--- RECORDS PROVIDED Enclosed Below ---

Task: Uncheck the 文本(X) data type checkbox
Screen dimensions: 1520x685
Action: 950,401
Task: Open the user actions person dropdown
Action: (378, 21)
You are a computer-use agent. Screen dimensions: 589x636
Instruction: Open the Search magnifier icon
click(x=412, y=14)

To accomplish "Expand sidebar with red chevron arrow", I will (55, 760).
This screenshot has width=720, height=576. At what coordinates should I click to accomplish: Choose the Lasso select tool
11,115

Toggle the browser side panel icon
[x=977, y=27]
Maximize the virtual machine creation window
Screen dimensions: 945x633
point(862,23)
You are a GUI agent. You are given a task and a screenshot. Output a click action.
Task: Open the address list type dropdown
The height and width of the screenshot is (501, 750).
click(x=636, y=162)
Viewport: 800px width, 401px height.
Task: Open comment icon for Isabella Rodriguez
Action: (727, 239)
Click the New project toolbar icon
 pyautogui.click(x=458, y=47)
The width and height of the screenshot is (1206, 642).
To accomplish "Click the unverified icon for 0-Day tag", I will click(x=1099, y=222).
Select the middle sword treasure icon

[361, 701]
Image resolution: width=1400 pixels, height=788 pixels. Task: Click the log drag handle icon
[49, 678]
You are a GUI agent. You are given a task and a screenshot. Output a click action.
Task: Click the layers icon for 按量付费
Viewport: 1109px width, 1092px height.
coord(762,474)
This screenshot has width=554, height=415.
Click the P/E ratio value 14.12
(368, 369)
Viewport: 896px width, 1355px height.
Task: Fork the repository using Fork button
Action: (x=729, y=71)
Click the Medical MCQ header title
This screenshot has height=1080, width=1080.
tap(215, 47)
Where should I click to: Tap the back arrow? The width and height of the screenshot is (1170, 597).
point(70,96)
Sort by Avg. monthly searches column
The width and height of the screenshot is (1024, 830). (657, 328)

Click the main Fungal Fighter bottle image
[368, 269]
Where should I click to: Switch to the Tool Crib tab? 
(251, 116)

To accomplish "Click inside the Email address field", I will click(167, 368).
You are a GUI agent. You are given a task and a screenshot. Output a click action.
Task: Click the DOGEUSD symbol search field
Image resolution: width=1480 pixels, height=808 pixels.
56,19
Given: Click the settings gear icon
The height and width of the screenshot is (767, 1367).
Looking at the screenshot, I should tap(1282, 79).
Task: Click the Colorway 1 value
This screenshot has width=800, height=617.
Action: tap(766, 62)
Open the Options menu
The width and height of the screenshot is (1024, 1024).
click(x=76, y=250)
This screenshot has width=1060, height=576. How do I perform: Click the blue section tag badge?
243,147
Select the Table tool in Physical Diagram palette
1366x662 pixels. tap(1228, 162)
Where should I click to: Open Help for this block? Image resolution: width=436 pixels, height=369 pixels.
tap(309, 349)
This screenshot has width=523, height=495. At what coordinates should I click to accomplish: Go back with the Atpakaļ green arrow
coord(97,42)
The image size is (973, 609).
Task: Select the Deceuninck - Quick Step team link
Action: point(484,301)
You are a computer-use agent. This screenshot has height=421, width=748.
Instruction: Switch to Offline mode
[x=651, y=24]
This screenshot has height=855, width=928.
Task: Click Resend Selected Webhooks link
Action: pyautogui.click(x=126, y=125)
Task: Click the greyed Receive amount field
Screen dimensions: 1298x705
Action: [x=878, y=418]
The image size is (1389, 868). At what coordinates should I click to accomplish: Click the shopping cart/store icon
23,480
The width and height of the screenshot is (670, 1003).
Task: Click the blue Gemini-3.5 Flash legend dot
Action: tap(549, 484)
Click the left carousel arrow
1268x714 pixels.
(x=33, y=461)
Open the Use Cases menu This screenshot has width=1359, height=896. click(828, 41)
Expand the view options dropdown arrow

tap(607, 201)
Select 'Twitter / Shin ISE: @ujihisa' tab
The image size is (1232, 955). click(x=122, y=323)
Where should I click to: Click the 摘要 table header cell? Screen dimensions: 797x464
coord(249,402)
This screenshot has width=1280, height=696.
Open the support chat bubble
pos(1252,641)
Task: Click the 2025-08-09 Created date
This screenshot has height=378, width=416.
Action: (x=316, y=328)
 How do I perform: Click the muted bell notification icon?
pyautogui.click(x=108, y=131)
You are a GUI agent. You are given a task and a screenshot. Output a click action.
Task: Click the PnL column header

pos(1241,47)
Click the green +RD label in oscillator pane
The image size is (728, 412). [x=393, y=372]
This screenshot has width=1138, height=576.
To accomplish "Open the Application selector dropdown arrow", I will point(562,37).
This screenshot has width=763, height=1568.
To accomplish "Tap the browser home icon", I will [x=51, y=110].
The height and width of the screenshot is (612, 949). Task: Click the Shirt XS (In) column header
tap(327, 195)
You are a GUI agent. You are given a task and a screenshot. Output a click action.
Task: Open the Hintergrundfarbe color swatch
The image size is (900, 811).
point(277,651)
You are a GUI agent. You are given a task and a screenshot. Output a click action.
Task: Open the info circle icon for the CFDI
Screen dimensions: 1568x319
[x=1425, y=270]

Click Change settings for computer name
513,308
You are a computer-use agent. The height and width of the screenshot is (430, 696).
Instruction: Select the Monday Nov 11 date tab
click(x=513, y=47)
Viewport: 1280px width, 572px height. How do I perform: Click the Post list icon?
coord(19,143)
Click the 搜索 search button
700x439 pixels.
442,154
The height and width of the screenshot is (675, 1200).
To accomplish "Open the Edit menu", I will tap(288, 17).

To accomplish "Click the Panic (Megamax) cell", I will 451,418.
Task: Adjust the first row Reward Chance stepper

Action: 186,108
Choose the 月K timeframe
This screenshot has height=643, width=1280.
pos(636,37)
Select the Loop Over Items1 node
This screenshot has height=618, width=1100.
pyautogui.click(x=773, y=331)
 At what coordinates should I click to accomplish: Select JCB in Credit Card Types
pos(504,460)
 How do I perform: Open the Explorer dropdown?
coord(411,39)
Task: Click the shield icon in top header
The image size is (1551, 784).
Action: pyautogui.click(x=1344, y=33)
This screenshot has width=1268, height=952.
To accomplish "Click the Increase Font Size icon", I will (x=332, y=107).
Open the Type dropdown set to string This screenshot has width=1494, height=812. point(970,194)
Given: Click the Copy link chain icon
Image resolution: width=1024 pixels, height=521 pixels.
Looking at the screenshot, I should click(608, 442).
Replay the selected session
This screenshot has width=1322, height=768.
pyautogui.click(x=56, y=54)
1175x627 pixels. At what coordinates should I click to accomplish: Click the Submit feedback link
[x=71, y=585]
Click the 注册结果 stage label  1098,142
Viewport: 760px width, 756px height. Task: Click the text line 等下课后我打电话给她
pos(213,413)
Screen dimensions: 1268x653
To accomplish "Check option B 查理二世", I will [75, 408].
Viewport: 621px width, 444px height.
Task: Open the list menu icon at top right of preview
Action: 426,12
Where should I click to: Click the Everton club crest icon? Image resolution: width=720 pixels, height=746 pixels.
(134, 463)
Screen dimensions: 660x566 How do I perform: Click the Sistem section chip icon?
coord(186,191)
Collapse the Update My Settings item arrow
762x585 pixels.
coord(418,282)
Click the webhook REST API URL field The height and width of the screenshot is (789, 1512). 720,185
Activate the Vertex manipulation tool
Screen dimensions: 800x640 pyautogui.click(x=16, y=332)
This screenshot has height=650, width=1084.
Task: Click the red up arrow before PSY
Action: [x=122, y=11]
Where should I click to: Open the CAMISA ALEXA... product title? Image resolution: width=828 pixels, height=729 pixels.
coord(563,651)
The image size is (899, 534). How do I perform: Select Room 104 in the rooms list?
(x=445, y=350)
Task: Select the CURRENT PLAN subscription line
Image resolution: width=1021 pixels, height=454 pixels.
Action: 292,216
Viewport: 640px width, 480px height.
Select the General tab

--- End of Enclosed RECORDS PROVIDED ---

Copy all lines above where "field" is present.

To accomplish "Click inside the Email address field", I will click(167, 368).
Task: Click the DOGEUSD symbol search field
Task: Click the greyed Receive amount field
Click the webhook REST API URL field The height and width of the screenshot is (789, 1512). 720,185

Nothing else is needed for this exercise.